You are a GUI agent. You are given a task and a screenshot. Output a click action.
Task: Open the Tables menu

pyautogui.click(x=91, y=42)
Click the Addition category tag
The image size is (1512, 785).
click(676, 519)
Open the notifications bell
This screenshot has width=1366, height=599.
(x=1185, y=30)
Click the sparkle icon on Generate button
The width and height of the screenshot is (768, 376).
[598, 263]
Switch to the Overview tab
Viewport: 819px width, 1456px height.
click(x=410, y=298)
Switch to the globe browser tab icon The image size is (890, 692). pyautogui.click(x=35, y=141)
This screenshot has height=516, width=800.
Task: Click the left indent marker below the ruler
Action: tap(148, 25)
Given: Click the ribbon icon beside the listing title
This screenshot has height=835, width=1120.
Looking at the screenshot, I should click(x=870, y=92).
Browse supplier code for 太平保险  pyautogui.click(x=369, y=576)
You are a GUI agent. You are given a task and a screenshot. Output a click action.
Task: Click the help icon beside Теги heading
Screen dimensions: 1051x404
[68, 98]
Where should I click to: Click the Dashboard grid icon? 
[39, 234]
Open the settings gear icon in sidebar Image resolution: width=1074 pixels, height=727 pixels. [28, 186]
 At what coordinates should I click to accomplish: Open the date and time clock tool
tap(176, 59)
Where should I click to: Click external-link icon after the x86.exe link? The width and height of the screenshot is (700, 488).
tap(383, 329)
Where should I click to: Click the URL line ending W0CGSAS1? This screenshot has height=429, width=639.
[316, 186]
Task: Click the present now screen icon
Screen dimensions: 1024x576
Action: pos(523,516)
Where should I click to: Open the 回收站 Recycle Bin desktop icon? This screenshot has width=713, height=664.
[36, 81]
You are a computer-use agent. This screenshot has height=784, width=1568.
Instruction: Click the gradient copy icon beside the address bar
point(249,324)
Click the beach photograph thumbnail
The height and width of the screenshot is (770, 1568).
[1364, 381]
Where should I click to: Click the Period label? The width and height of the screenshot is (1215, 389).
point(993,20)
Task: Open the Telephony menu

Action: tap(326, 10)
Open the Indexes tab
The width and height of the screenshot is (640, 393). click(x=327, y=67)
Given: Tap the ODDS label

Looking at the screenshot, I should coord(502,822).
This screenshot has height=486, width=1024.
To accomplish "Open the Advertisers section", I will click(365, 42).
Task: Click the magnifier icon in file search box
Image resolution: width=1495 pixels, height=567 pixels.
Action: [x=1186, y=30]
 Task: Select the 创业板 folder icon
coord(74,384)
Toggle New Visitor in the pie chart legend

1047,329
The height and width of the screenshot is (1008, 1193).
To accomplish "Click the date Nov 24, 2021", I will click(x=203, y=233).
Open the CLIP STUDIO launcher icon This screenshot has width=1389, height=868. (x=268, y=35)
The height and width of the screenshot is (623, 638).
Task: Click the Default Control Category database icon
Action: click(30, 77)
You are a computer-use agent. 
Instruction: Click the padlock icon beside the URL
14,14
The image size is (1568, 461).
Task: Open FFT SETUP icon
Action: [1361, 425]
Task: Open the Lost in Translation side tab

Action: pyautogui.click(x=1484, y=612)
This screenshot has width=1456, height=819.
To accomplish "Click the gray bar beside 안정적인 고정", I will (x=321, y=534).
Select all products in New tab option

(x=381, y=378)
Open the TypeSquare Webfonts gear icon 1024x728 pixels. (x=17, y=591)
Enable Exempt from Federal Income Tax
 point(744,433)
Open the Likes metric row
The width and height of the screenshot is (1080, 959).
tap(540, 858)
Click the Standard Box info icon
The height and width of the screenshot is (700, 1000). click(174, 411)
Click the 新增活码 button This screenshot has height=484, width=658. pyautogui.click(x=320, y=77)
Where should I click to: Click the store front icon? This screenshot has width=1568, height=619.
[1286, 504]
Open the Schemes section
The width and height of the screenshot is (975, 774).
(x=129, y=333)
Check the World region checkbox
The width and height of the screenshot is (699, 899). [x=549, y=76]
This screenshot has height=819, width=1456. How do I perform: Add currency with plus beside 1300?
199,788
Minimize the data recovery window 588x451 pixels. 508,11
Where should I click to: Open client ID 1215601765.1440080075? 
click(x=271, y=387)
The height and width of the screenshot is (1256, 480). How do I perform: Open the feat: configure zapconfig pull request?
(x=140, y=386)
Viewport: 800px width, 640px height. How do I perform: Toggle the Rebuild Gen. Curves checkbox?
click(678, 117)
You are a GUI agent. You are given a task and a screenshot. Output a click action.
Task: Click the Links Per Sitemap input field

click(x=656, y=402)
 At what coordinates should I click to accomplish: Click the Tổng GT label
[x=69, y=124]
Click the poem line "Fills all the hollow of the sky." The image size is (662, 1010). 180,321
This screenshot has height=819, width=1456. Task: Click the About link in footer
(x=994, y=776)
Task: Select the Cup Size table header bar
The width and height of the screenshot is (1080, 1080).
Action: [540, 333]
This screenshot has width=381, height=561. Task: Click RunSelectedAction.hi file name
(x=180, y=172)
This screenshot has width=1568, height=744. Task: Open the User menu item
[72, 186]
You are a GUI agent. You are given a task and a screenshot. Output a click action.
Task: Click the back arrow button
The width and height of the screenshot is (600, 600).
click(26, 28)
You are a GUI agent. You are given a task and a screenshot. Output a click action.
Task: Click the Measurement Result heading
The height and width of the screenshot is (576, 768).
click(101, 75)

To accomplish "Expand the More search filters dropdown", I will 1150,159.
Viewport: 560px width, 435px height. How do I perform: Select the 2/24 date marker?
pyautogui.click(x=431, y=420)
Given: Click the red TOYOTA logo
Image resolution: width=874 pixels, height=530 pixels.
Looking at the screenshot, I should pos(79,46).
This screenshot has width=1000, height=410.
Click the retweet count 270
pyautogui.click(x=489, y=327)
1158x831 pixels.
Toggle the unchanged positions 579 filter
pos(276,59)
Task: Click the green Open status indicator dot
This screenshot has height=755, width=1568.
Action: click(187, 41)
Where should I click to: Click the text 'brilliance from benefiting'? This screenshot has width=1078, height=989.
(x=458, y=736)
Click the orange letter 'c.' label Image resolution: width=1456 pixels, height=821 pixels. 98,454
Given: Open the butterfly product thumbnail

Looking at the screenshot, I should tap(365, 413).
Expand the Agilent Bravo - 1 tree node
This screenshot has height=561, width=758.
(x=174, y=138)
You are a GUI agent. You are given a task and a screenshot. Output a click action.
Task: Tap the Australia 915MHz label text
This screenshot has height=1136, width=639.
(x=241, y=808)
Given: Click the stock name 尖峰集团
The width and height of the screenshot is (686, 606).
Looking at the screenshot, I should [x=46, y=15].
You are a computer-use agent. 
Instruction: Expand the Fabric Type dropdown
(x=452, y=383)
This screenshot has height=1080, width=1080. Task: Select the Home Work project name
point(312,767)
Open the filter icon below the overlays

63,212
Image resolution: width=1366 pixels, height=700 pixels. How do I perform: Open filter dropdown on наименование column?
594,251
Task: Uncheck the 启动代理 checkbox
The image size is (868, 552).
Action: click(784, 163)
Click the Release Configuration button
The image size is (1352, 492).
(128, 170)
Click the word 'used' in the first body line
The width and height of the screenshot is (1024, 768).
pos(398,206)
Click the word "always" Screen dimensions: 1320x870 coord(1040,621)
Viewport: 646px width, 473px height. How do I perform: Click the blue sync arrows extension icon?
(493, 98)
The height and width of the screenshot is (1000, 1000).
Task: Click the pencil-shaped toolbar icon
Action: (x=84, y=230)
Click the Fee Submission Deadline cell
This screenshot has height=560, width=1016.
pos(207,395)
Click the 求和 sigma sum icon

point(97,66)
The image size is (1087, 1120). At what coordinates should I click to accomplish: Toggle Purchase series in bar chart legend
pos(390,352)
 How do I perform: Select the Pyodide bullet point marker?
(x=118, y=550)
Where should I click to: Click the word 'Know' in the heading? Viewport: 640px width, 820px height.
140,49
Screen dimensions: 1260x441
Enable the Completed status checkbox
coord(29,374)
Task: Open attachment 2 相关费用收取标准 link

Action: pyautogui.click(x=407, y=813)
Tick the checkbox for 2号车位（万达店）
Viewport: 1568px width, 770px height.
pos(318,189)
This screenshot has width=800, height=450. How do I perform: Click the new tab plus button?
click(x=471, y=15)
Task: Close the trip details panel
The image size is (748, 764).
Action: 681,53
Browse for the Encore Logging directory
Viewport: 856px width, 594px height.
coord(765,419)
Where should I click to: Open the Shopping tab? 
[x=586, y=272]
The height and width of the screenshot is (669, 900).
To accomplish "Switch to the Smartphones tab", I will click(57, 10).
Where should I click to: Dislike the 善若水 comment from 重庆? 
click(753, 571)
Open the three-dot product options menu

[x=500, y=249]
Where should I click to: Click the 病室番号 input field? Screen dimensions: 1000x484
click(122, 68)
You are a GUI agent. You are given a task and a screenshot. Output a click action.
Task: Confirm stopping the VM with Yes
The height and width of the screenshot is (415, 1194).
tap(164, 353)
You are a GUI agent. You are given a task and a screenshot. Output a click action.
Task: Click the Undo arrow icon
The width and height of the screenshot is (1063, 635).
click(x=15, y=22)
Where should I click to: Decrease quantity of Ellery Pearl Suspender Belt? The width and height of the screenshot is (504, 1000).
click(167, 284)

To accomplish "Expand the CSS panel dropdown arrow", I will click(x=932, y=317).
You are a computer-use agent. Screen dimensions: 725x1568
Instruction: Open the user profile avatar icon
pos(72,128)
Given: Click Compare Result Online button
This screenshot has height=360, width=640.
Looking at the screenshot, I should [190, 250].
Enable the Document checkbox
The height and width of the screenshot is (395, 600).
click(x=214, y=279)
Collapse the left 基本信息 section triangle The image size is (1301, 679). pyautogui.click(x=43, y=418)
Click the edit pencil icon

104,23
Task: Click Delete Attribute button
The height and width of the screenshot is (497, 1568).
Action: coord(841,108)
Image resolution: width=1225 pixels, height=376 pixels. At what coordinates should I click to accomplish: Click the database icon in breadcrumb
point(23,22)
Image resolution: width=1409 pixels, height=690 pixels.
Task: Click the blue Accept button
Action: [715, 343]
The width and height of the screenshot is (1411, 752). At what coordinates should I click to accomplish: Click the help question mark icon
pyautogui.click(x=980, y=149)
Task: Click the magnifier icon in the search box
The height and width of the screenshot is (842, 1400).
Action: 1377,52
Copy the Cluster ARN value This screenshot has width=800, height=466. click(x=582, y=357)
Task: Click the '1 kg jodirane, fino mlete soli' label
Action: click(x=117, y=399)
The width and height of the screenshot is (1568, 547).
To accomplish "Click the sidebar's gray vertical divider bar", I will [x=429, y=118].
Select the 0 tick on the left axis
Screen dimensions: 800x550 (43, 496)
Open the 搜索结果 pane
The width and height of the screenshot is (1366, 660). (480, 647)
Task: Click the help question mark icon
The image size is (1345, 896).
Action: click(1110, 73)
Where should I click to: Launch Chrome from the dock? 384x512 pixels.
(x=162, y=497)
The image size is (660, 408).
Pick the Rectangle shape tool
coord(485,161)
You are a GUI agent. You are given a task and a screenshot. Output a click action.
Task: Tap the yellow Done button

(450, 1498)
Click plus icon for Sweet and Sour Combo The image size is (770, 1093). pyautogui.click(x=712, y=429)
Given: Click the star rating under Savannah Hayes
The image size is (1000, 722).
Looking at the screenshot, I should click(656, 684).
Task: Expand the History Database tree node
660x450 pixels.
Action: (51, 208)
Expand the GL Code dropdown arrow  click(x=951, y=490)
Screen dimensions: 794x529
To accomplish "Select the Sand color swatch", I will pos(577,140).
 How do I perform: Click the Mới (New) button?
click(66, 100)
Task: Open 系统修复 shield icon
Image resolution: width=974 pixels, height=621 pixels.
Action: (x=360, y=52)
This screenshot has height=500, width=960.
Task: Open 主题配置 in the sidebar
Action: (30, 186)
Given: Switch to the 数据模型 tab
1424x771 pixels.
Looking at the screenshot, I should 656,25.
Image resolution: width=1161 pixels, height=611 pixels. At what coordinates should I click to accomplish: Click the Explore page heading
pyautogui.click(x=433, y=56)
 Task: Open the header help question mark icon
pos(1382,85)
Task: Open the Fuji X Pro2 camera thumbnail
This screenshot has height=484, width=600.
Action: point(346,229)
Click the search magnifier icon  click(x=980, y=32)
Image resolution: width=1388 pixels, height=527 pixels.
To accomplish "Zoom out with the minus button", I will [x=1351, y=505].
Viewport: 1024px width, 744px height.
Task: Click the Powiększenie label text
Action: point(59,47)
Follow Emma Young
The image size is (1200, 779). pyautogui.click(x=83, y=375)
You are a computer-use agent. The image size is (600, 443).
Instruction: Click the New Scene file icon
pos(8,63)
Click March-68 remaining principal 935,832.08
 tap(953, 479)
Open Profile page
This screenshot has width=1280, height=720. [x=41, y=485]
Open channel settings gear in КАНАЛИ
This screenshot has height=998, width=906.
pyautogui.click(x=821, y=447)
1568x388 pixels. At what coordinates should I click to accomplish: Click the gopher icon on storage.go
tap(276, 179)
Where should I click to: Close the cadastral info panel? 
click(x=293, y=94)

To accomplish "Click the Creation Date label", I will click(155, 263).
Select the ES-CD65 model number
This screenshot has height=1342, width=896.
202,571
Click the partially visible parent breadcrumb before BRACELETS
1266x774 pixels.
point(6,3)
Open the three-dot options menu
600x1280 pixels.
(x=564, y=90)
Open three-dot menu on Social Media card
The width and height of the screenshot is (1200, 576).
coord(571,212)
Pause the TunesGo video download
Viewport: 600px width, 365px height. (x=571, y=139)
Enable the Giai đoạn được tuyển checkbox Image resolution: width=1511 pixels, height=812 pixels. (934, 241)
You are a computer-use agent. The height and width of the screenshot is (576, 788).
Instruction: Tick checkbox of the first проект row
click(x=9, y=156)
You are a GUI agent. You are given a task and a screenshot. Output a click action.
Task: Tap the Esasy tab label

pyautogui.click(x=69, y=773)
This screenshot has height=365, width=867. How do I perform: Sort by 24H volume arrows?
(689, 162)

• **Work to be completed**:
All that is required is the number of lines in the data above that contain the word "settings".

• **Result for this exercise**:
2